### GIVEN REQUEST A
List every item in the materials section of the lesson plan.

### SUPPLIED PASSAGE

Theorist: Rudolf Steiner
– Rudolf Steiner’s educational philosophy emphasizes holistic development, nurturing the child’s physical, emotional, and spiritual well-being.
– Steiner believed in the importance of imaginative play, artistic expression, and a connection to nature in early childhood education.

Materials:
– “How to Catch a Mermaid” by Adam Wallace and Andy Elkerton
– Art supplies (crayons, markers, colored pencils, watercolors, etc.)
– Construction paper
– Scissors
– Glue sticks
– Natural materials (shells, pebbles, leaves, etc.)
– Large piece of fabric or parachute
– Musical instruments (optional)

Procedure:

1. Introduction (10 minutes)
– Gather the children in a circle and introduce the book “How to Catch a Mermaid.”
– Discuss the concept of mermaids and ask if anyone has heard of or seen one before.
– Explain that today, they will explore the central themes of the book through various activities.

2. Reading and Discussion (15 minutes)
– Read aloud “How to Catch a Mermaid” to the children, using expressive voices and gestures.
– Engage the children in a discussion about the story, asking questions such as:
– What did you like about the story?
– How do you think the characters felt when they couldn’t catch the mermaid?
– What do you think the mermaid’s world looks like?
– How would you feel if you met a mermaid?

3. Artistic Expression (20 minutes)
– Provide art supplies and construction paper to the children.
– Encourage them to draw or paint their own interpretation of a mermaid or the underwater world.

### WORKING DATA
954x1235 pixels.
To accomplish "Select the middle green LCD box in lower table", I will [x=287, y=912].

--

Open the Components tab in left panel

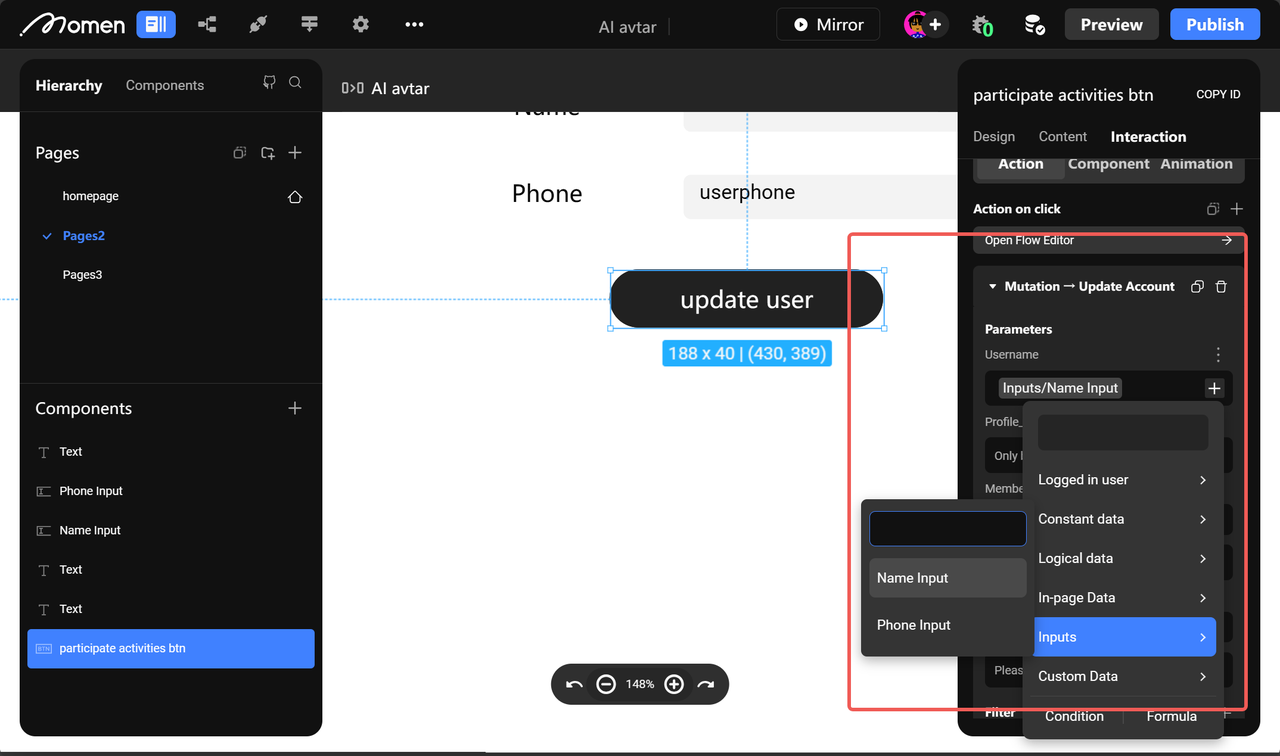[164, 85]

---

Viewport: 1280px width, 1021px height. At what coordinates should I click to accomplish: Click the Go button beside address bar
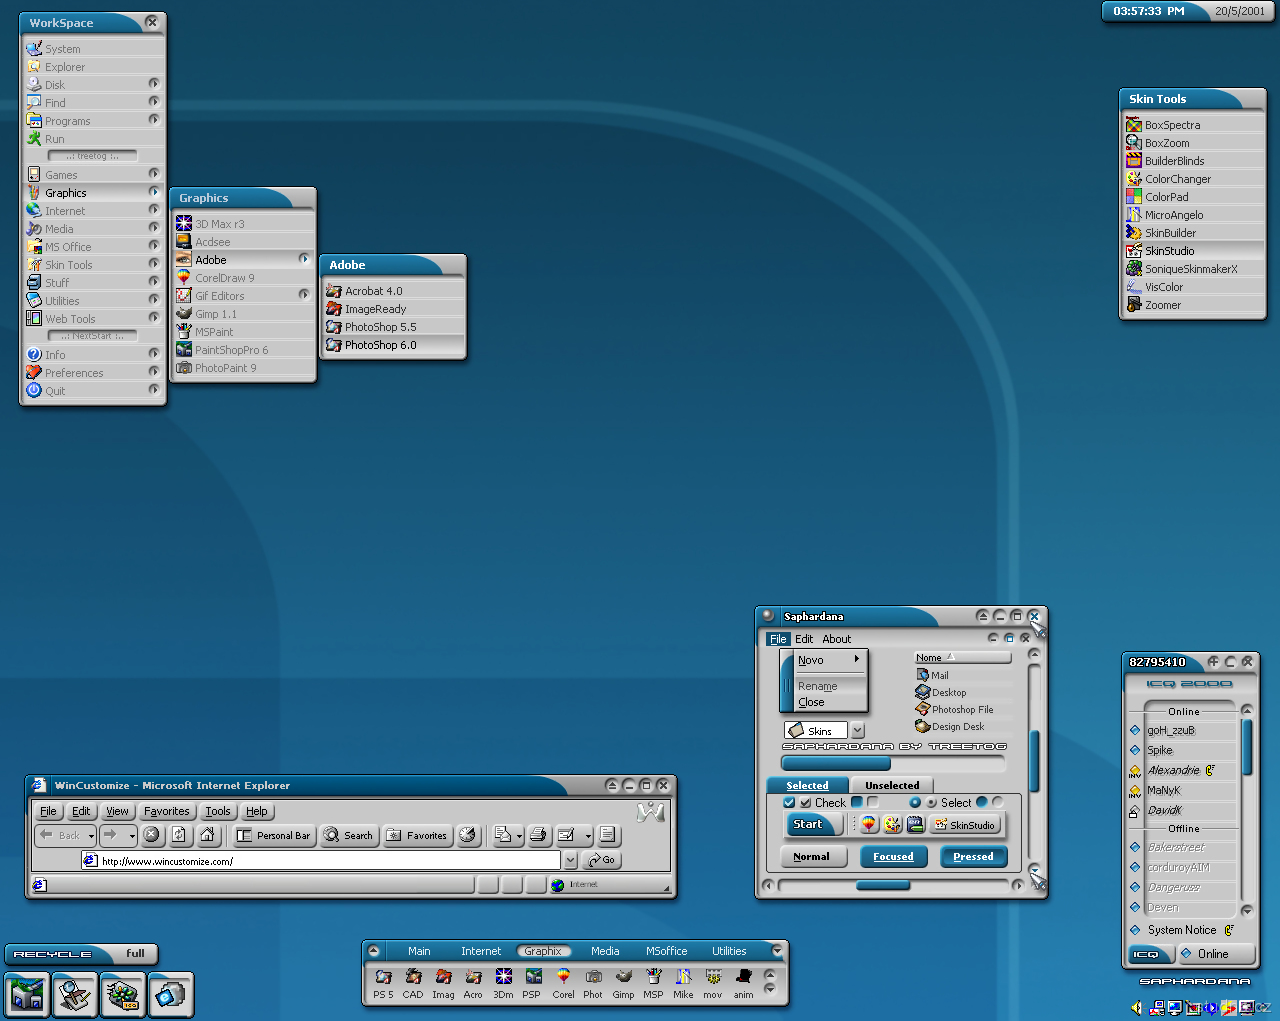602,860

### GIVEN REQUEST B
In the rows, take the lines starting at the one containing "954x1235 pixels." and ending at the one containing "will [x=287, y=912].". Rewrite only those lines, substituting "blue" for "green" and leaving everything else unchanged.

### FINISHED ANSWER A
- "How to Catch a Mermaid" by Adam Wallace and Andy Elkerton
- Art supplies (crayons, markers, colored pencils, watercolors, etc.)
- Construction paper
- Scissors
- Glue sticks
- Natural materials (shells, pebbles, leaves, etc.)
- Large piece of fabric or parachute
- Musical instruments (optional)

### FINISHED ANSWER B
954x1235 pixels.
To accomplish "Select the middle blue LCD box in lower table", I will [x=287, y=912].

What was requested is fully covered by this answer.